▶ Passage given:
____________________

Duluth vacation rental rules; social-studies curriculum upheld; good winter for northern trees; telecommuting defended; crackdown on bartenders; and more.

The story … of the farce … gets more interesting … At the Strib, Jean Hopfensberger writes:  “The botched projections showing that electronic pulltab sales would explode in Minnesota and immediately start paying for a new Minnesota Vikings stadium were based largely on estimates made by gambling businesses with a vested interest in the new but untested form of charitable gaming, the Star Tribune has found. Sales estimates were based on different kinds of gambling devices played in other states, made by national gambling equipment managers and vendors, according to e-mails obtained by the Star Tribune. Express Games MN, the first e-game vendor approved by the Minnesota Gambling Control Board, reviewed and analyzed the sales estimates that were part of the final stadium legislation. Charities selling the games had little input into the projections.” What is this, New Jersey or something?

Duluth is cracking down on vacation rentals. Mike Creger of the News Tribune reports: “Joel and Joy Johnson made a bit of history this month when their application for an interim-use permit was OK’d by the Duluth Planning Commission. The couple was adhering to new city rules for what are commonly known as vacation home rentals. They own a duplex on Park Point that they rent out for short-term rentals, and they were the first on a growing list of owners applying for the permit. … In Duluth, as in other places, vacation rentals had been regulated by the same rental rules used by landlords renting long-term. The task force recommended state and local laws with specific language on shorter-term vacation rentals, which pose unique problems of parking, noise and unfamiliarity with local rules — an example being vacationers on Park Point unaware of when the beach is closed.”

____________________

▶ Directions:
• A. Answer from the Minnesota news roundup:
(i) Who writes the Strib piece on the electronic pulltab projections?
(ii) Which was the first e-game vendor approved by the Minnesota Gambling Control Board?
(iii) Where is the duplex that Joel and Joy Johnson rent out?
• B. Carry on the Minnesota news roundup, picking up after its final sentence.

▶ Extracted records:

____________________

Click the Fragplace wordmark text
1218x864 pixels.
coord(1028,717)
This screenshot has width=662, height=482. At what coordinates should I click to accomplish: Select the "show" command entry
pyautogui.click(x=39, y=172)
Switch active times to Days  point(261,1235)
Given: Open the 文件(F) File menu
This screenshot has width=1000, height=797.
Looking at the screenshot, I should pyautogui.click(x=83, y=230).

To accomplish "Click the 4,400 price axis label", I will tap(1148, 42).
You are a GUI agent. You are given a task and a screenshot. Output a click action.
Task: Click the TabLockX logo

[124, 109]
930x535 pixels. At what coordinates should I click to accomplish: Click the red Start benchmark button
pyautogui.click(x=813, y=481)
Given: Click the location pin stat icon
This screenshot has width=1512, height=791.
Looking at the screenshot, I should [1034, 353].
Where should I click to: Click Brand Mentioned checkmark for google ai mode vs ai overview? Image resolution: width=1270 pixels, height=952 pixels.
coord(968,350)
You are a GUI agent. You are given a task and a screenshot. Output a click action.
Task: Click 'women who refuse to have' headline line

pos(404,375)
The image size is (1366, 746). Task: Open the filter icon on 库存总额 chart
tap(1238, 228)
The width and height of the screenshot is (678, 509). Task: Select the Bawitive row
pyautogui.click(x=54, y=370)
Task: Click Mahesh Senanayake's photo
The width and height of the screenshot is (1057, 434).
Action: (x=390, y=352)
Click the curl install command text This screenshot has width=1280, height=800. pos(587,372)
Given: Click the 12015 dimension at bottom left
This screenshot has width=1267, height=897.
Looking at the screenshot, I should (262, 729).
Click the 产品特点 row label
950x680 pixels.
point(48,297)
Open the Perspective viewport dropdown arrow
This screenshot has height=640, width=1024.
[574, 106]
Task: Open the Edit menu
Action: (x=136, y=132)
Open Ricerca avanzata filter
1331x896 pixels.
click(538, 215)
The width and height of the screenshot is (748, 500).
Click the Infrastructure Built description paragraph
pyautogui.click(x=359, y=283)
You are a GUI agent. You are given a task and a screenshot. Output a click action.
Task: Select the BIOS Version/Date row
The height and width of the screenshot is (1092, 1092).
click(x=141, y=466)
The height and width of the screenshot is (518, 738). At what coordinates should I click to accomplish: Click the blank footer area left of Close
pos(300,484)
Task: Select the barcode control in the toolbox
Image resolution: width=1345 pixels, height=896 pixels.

____________________

▶ The answers:
• A.
(i) Jean Hopfensberger
(ii) Express Games MN
(iii) Park Point

• B.
The ruling is that, no, the curriculum is not “liberal” and “anti-American.” The Strib’s Jim Ragsdale says: “Minnesota schools are free to implement new standards for teaching social studies after a judge ruled against critiques that the curriculum reflected a liberal and ‘anti-American’ bias. Administrative Law Judge Barbara Neilson’s decision in the ideological battle over competing views of how to teach the American story called the new standards ‘needed and reasonable.’ She ruled that they can be adopted as planned for the 2013-2014 school year. … The argument over ‘American exceptionalism’ [had] … conservatives contending the standards downplay America’s strengths, while the department argued that students must learn of America’s struggles as well as its strengths. The critics found persistent ‘liberal bias’ throughout, but the department said it relied on research, not interpretations of religious texts.”

Not that it’s over or anything, but  it may have been a good winter way up north. At MPR, Paul Huttner says: “Only in Minnesota would you consider temps below -40F and deep snow ‘good weather.’ But if you’re a tree in northern Minnesota, that’s exactly what you’d be thinking now about the ‘real winter’ of 2012-’13. Extreme cold below -40F can kill ‘invasive pests’ that harm our northern conifers. Deep snow cover helps protect root systems from the deep freeze. Northern Minnesota has endured multiple nights of -40F or colder this winter.”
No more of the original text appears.